BRIEF - Edit the listing below by changing "Where should I click to" to "Which spot do I click to" everywhere it appears, and leave everything else as it is.

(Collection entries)
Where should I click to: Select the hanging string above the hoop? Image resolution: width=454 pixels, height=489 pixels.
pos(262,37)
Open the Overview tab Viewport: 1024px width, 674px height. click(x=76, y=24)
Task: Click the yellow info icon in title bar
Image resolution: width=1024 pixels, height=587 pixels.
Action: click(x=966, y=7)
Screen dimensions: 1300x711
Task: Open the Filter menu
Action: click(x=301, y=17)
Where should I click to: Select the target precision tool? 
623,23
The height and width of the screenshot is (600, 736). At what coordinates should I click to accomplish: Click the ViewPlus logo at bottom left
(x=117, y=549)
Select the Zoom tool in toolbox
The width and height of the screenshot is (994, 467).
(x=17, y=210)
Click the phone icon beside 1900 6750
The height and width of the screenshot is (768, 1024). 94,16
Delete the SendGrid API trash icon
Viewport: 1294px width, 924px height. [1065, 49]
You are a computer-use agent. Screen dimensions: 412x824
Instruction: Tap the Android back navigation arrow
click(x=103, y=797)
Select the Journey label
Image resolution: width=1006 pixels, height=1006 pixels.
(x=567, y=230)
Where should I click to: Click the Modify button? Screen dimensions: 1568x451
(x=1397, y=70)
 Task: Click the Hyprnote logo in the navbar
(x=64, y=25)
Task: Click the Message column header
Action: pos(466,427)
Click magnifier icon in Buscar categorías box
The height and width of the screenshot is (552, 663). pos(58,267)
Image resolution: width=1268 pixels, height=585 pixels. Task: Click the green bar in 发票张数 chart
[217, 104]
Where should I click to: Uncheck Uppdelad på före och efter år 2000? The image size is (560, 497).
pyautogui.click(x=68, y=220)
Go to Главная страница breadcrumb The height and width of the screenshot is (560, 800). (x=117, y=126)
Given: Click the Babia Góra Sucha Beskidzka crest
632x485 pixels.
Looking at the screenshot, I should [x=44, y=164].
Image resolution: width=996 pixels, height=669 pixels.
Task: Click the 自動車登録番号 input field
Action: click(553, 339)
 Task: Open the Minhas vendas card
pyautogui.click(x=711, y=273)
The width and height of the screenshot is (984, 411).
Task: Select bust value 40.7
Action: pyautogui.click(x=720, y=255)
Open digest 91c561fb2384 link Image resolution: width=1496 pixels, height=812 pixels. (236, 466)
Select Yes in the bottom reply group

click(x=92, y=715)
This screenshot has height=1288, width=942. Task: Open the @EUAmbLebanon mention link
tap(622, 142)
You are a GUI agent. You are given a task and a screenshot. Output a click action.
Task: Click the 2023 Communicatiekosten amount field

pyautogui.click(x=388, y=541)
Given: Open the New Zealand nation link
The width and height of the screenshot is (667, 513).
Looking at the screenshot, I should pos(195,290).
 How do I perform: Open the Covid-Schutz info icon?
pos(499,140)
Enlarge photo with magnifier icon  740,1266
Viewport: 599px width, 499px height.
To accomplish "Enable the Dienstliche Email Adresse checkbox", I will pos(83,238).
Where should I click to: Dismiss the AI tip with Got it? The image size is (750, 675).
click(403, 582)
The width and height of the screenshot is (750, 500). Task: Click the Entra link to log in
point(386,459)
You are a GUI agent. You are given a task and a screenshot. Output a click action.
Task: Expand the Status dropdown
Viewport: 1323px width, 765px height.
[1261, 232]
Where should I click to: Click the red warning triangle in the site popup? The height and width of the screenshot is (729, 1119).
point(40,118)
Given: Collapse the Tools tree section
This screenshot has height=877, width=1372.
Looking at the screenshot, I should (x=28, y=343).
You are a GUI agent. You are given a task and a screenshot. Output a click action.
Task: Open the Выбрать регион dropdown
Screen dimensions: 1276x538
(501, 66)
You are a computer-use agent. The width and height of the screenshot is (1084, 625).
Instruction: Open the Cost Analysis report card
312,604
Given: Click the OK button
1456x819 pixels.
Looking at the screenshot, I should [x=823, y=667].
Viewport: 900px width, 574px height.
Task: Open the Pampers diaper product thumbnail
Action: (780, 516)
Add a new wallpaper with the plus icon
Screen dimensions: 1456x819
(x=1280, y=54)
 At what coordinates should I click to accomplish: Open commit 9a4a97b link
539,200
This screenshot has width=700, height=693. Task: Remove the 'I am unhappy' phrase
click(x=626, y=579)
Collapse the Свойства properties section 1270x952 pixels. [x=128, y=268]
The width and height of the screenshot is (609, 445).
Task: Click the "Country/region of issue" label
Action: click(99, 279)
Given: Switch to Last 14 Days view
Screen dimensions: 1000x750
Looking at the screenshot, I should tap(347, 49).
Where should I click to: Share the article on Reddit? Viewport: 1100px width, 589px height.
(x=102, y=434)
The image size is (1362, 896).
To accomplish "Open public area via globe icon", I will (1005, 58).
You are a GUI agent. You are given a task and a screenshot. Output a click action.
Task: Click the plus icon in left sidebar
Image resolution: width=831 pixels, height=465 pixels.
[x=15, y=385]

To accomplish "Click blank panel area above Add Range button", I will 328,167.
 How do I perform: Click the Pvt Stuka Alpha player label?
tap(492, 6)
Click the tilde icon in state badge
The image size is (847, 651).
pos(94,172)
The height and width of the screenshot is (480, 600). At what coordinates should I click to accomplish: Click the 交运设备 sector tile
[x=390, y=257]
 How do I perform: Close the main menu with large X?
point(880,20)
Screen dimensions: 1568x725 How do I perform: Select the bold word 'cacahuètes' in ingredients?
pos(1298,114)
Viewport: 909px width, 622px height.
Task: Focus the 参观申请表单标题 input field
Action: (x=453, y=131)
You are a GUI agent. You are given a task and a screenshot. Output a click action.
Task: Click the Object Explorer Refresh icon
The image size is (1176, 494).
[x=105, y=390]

RESULT FOR THIS TASK -
Which spot do I click to: Select the hanging string above the hoop? Image resolution: width=454 pixels, height=489 pixels.
pos(262,37)
Open the Overview tab Viewport: 1024px width, 674px height. click(x=76, y=24)
Task: Click the yellow info icon in title bar
Image resolution: width=1024 pixels, height=587 pixels.
Action: click(x=966, y=7)
Screen dimensions: 1300x711
Task: Open the Filter menu
Action: click(x=301, y=17)
Which spot do I click to: Select the target precision tool? 
623,23
The height and width of the screenshot is (600, 736). At what coordinates should I click to accomplish: Click the ViewPlus logo at bottom left
(x=117, y=549)
Select the Zoom tool in toolbox
The width and height of the screenshot is (994, 467).
(x=17, y=210)
Click the phone icon beside 1900 6750
The height and width of the screenshot is (768, 1024). 94,16
Delete the SendGrid API trash icon
Viewport: 1294px width, 924px height. [1065, 49]
You are a computer-use agent. Screen dimensions: 412x824
Instruction: Tap the Android back navigation arrow
click(x=103, y=797)
Select the Journey label
Image resolution: width=1006 pixels, height=1006 pixels.
(x=567, y=230)
Which spot do I click to: Click the Modify button? Screen dimensions: 1568x451
(x=1397, y=70)
 Task: Click the Hyprnote logo in the navbar
(x=64, y=25)
Task: Click the Message column header
Action: pos(466,427)
Click magnifier icon in Buscar categorías box
The height and width of the screenshot is (552, 663). pos(58,267)
Image resolution: width=1268 pixels, height=585 pixels. Task: Click the green bar in 发票张数 chart
[217, 104]
Which spot do I click to: Uncheck Uppdelad på före och efter år 2000? The image size is (560, 497).
pyautogui.click(x=68, y=220)
Go to Главная страница breadcrumb The height and width of the screenshot is (560, 800). (x=117, y=126)
Given: Click the Babia Góra Sucha Beskidzka crest
632x485 pixels.
Looking at the screenshot, I should [x=44, y=164].
Image resolution: width=996 pixels, height=669 pixels.
Task: Click the 自動車登録番号 input field
Action: click(553, 339)
 Task: Open the Minhas vendas card
pyautogui.click(x=711, y=273)
The width and height of the screenshot is (984, 411).
Task: Select bust value 40.7
Action: pyautogui.click(x=720, y=255)
Open digest 91c561fb2384 link Image resolution: width=1496 pixels, height=812 pixels. (236, 466)
Select Yes in the bottom reply group

click(x=92, y=715)
This screenshot has height=1288, width=942. Task: Open the @EUAmbLebanon mention link
tap(622, 142)
You are a GUI agent. You are given a task and a screenshot. Output a click action.
Task: Click the 2023 Communicatiekosten amount field

pyautogui.click(x=388, y=541)
Given: Open the New Zealand nation link
The width and height of the screenshot is (667, 513).
Looking at the screenshot, I should pos(195,290).
 How do I perform: Open the Covid-Schutz info icon?
pos(499,140)
Enlarge photo with magnifier icon  740,1266
Viewport: 599px width, 499px height.
To accomplish "Enable the Dienstliche Email Adresse checkbox", I will pos(83,238).
Which spot do I click to: Dismiss the AI tip with Got it? The image size is (750, 675).
click(403, 582)
The width and height of the screenshot is (750, 500). Task: Click the Entra link to log in
point(386,459)
You are a GUI agent. You are given a task and a screenshot. Output a click action.
Task: Expand the Status dropdown
Viewport: 1323px width, 765px height.
[1261, 232]
Which spot do I click to: Click the red warning triangle in the site popup? The height and width of the screenshot is (729, 1119).
point(40,118)
Given: Collapse the Tools tree section
This screenshot has height=877, width=1372.
Looking at the screenshot, I should (x=28, y=343).
You are a GUI agent. You are given a task and a screenshot. Output a click action.
Task: Open the Выбрать регион dropdown
Screen dimensions: 1276x538
(501, 66)
You are a computer-use agent. The width and height of the screenshot is (1084, 625).
Instruction: Open the Cost Analysis report card
312,604
Given: Click the OK button
1456x819 pixels.
Looking at the screenshot, I should [x=823, y=667].
Viewport: 900px width, 574px height.
Task: Open the Pampers diaper product thumbnail
Action: (780, 516)
Add a new wallpaper with the plus icon
Screen dimensions: 1456x819
(x=1280, y=54)
 At what coordinates should I click to accomplish: Open commit 9a4a97b link
539,200
This screenshot has width=700, height=693. Task: Remove the 'I am unhappy' phrase
click(x=626, y=579)
Collapse the Свойства properties section 1270x952 pixels. [x=128, y=268]
The width and height of the screenshot is (609, 445).
Task: Click the "Country/region of issue" label
Action: click(99, 279)
Given: Switch to Last 14 Days view
Screen dimensions: 1000x750
Looking at the screenshot, I should tap(347, 49).
Which spot do I click to: Share the article on Reddit? Viewport: 1100px width, 589px height.
(x=102, y=434)
The image size is (1362, 896).
To accomplish "Open public area via globe icon", I will (1005, 58).
You are a GUI agent. You are given a task and a screenshot. Output a click action.
Task: Click the plus icon in left sidebar
Image resolution: width=831 pixels, height=465 pixels.
[x=15, y=385]

To accomplish "Click blank panel area above Add Range button", I will 328,167.
 How do I perform: Click the Pvt Stuka Alpha player label?
tap(492, 6)
Click the tilde icon in state badge
The image size is (847, 651).
pos(94,172)
The height and width of the screenshot is (480, 600). At what coordinates should I click to accomplish: Click the 交运设备 sector tile
[x=390, y=257]
 How do I perform: Close the main menu with large X?
point(880,20)
Screen dimensions: 1568x725 How do I perform: Select the bold word 'cacahuètes' in ingredients?
pos(1298,114)
Viewport: 909px width, 622px height.
Task: Focus the 参观申请表单标题 input field
Action: (x=453, y=131)
You are a GUI agent. You are given a task and a screenshot. Output a click action.
Task: Click the Object Explorer Refresh icon
The image size is (1176, 494).
[x=105, y=390]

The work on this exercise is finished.